■ DOKUMEN SUMBER:
------------------------

Aku menulis maka aku belajar

Wednesday, February 1, 2017

GPM dan Gerakan Oikoumene di Indonesia

Sebagai salah satu gereja pendiri dan pendukung DGI (kemudian PGI), GPM mempunyai kontribusi signifikan dalam membangun dan memperkuat gerakan oikoumene di Indonesia. Tidak hanya partisipasi yang pro-aktif dalam program-program PGI, tetapi juga dalam memperkuat struktur kepengurusan di PGI - entah sebagai majelis pekerja harian maupun sebagai majelis pertimbangan. Sebut saja nama-nama seperti Simon Marantika, Peter D. Latuihamallo, Joseph M. Pattiasina, Dicky Mozes, Margaretha M. Ririmasse-Hendriks, hingga generasi muda Febry Tetelepta dan Henry Lokra.

Mengintip sejenak aktivitas Sidang MPL PGI yang berlangsung pada 27-31 Januari 2017 di Wisma Agrowisata Salib Putih Salatiga, cukup memberi kesan betapa pentingnya gereja-gereja yang terwadahi dalam PGI saling berbagi dan saling memperkuat melalui serangkaian "study meeting" yang membahas isu-isu kontemporer di seputar dinamika agama dan masyarakat Indonesia. Selain, tentu saja, membincang penataan organisasi gerejawi dengan karakter yang majemuk dari gereja-gereja yang menjadi anggota PGI. Dalam seluruh dinamika tersebut, tidak dapat dinafikan bahwa GPM mempunyai andil penting yang sangat diperhitungkan oleh gereja-gereja anggota PGI lainnya.

Kesadaran akan pentingnya peran GPM sebagai salah satu pilar penopang gerakan oikoumene di Indonesia - yang direpresentasikan melalui PGI - sudah pasti tidak cukup. Kesadaran itu mesti diikuti oleh pendasaran visi-misi oikoumene yang lebih luas dan berkelanjutan (sustainable) melalui partisipasi konkret untuk memperkuat PGI melalui implementasi program-program oikoumene yang berbasis pada isu-isu keagamaan, kemasyarakatan dan kebangsaan dengan spektrum jangkauan yang melintasi "oikos" sendiri. Dengan kata lain, diperlukan tindakan tegas dan berani untuk menyeberangi batas-batas kepentingan dan kenyamanan diri sendiri (in-group) dan menjejak pada ranah perjumpaan yang lebih luas dan terbuka dengan liyan (out-group). Dengannya keterlibatan GPM dalam gerakan oikoumene tidak sekadar menjadi gerakan partisipatif semata tetapi gerakan yang interaktif, asertif, kreatif dan produktif.

------------------------

■ SOAL LATIHAN:
a) Menurut dokumen sumber, di mana Sidang MPL PGI diselenggarakan?
b) Tentukan apakah setiap pernyataan ini sesuai dengan dokumen sumber, lalu kutip kata-kata dokumen yang menjadi penentunya: (i) GPM adalah salah satu gereja pendiri DGI. (ii) Sidang MPL PGI berlangsung pada bulan Februari 2017. (iii) Febry Tetelepta disebut sebagai bagian dari generasi muda.
Data yang menyusul merupakan bahan terpisah dari dokumen sumber.

■ BAGIAN DATA:
------------------------

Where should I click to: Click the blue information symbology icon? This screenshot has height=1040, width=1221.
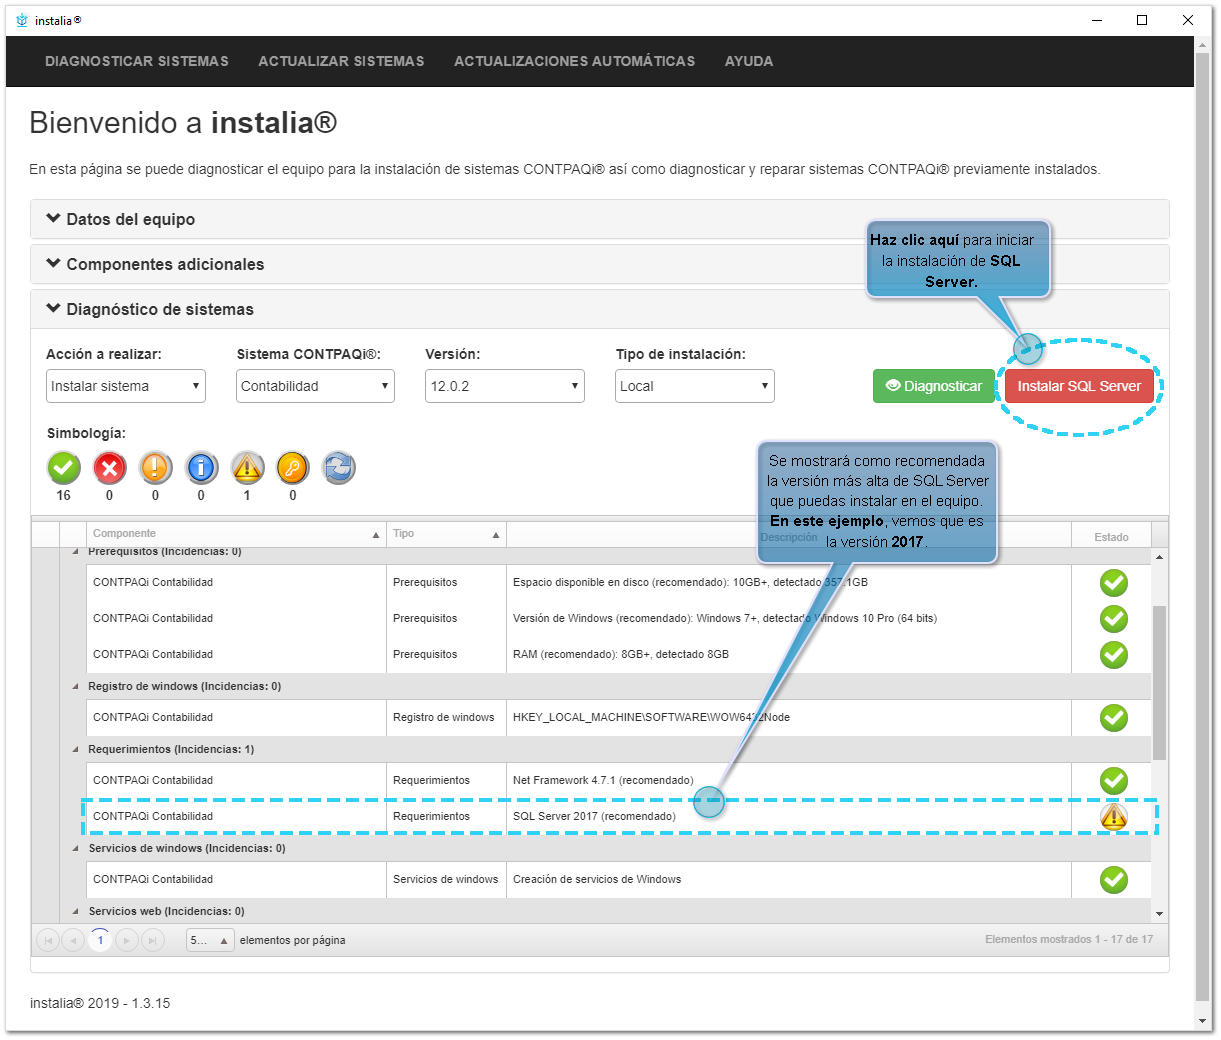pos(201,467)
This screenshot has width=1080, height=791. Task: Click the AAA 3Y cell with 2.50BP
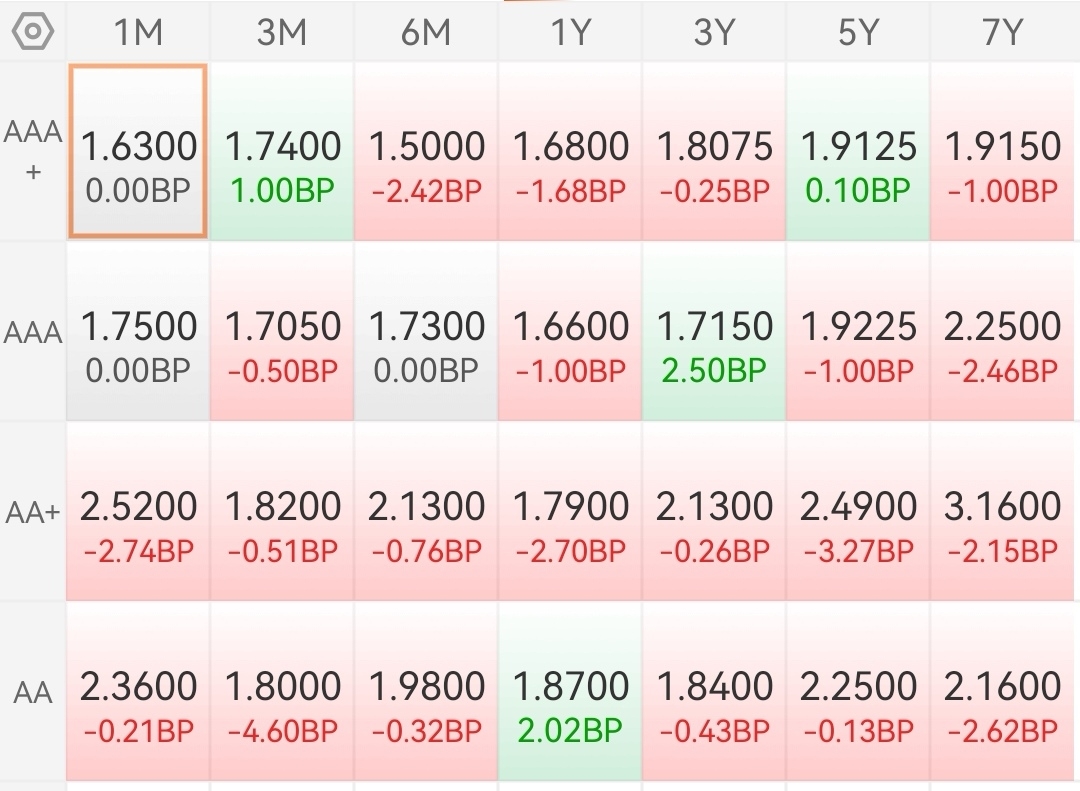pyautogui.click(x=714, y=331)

------------------------

■ KUNCI JAWABAN:
a) Di Wisma Agrowisata Salib Putih Salatiga.

b)
(i) Ya: "Sebagai salah satu gereja pendiri dan pendukung DGI (kemudian PGI)".
(ii) Tidak: "berlangsung pada 27-31 Januari 2017".
(iii) Ya: "hingga generasi muda Febry Tetelepta dan Henry Lokra".